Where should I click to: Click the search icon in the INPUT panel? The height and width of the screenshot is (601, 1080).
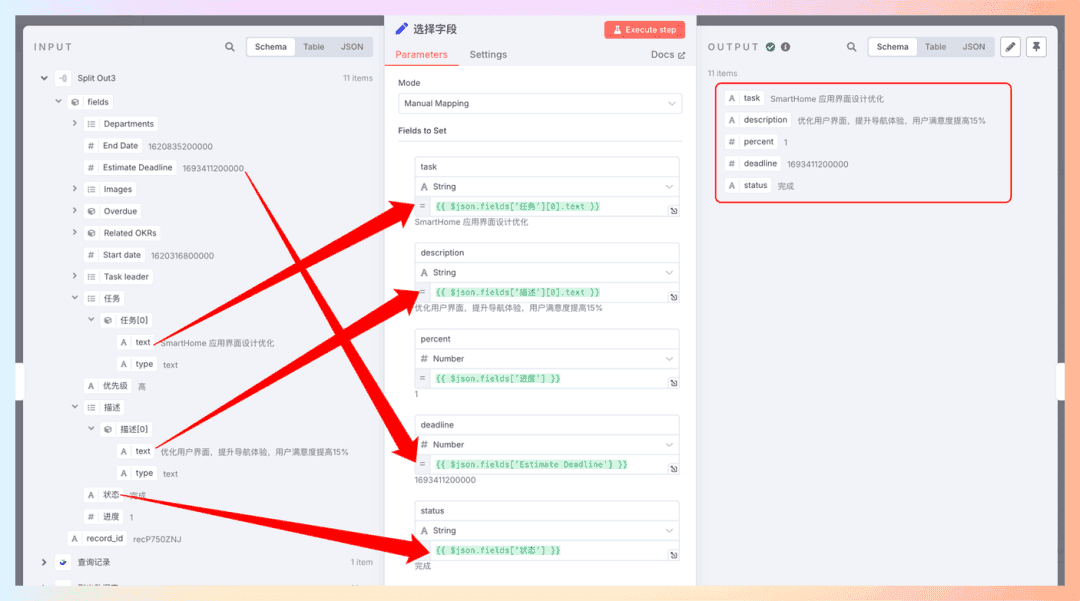point(230,47)
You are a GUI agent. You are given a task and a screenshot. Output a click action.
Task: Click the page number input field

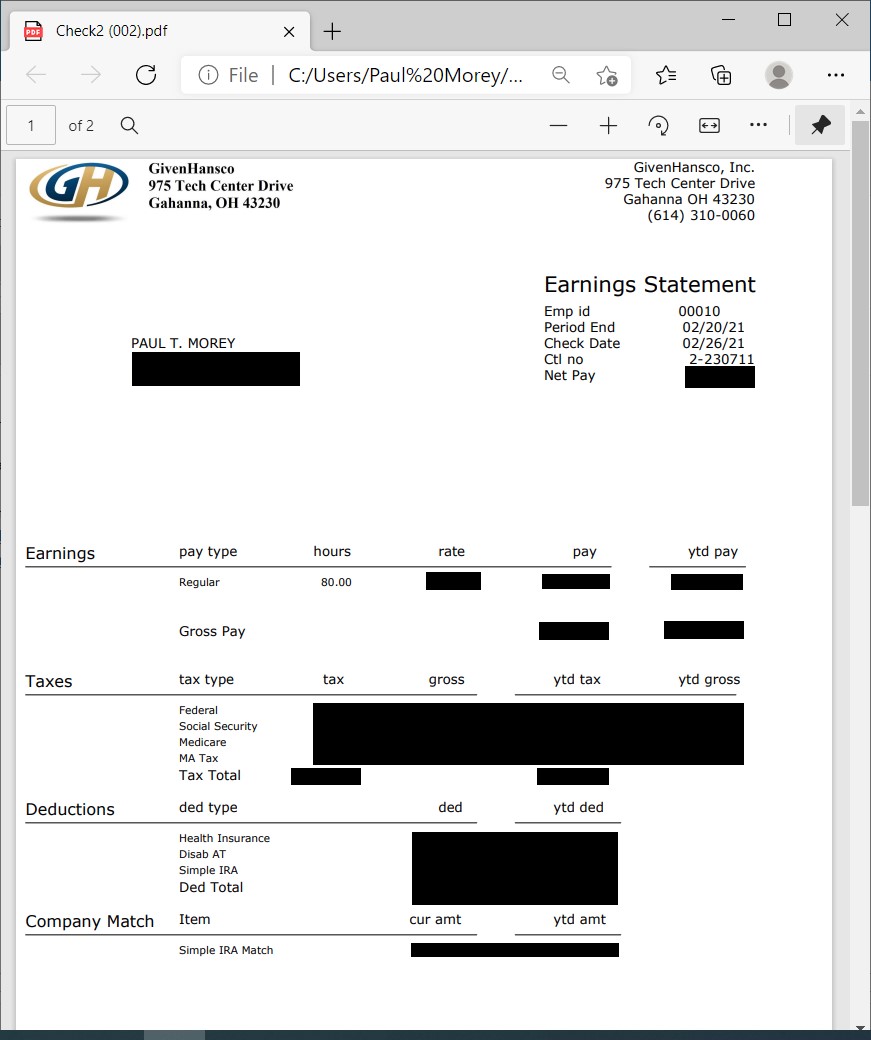31,125
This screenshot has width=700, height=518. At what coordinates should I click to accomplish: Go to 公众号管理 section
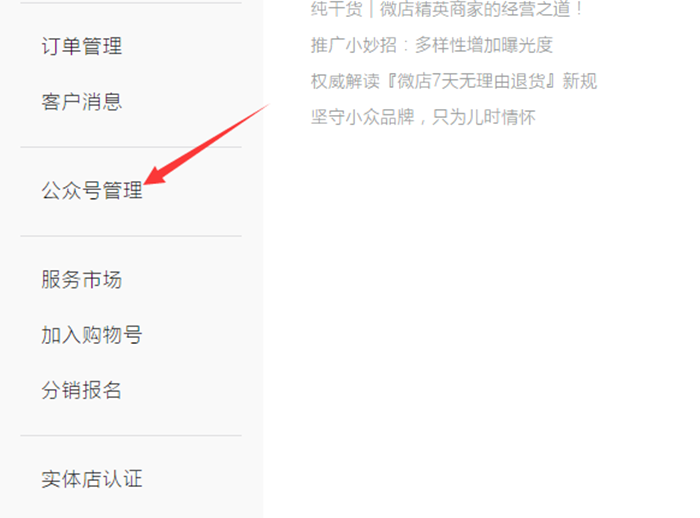click(92, 190)
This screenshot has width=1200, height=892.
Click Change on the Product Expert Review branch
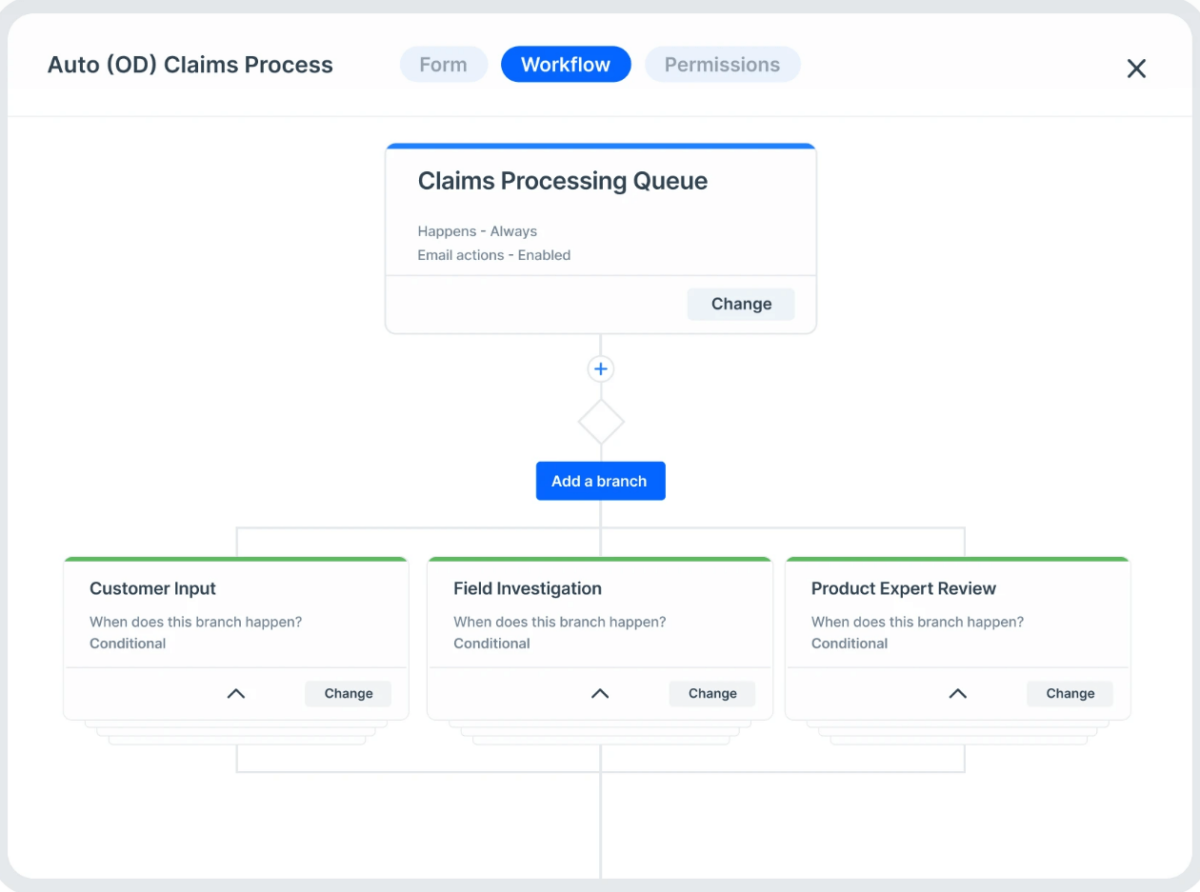(1069, 693)
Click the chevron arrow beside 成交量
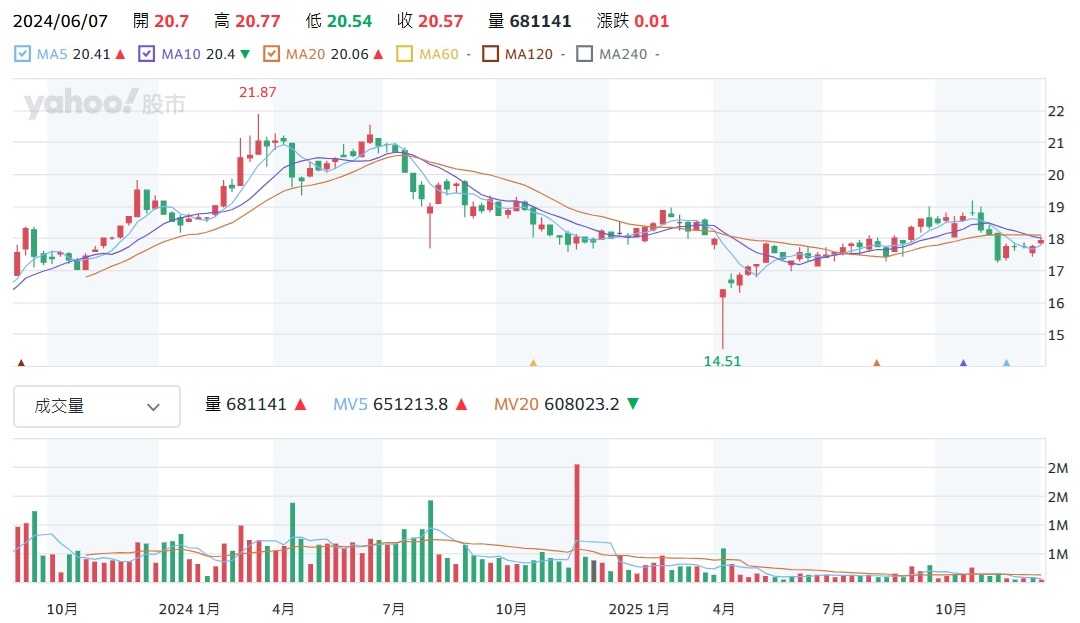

• [Work request] Return all the records exactly. Skip the pictures.

• [Answer space]
Where should I click to: Click the search icon in the INPUT panel? The height and width of the screenshot is (601, 1080).
point(230,47)
You are a GUI agent. You are given a task and a screenshot. Output a click action.
Task: Click the page number input field

31,125
This screenshot has width=700, height=518. At what coordinates should I click to accomplish: Go to 公众号管理 section
click(92, 190)
This screenshot has width=1200, height=892.
Click Change on the Product Expert Review branch
(1069, 693)
Click the chevron arrow beside 成交量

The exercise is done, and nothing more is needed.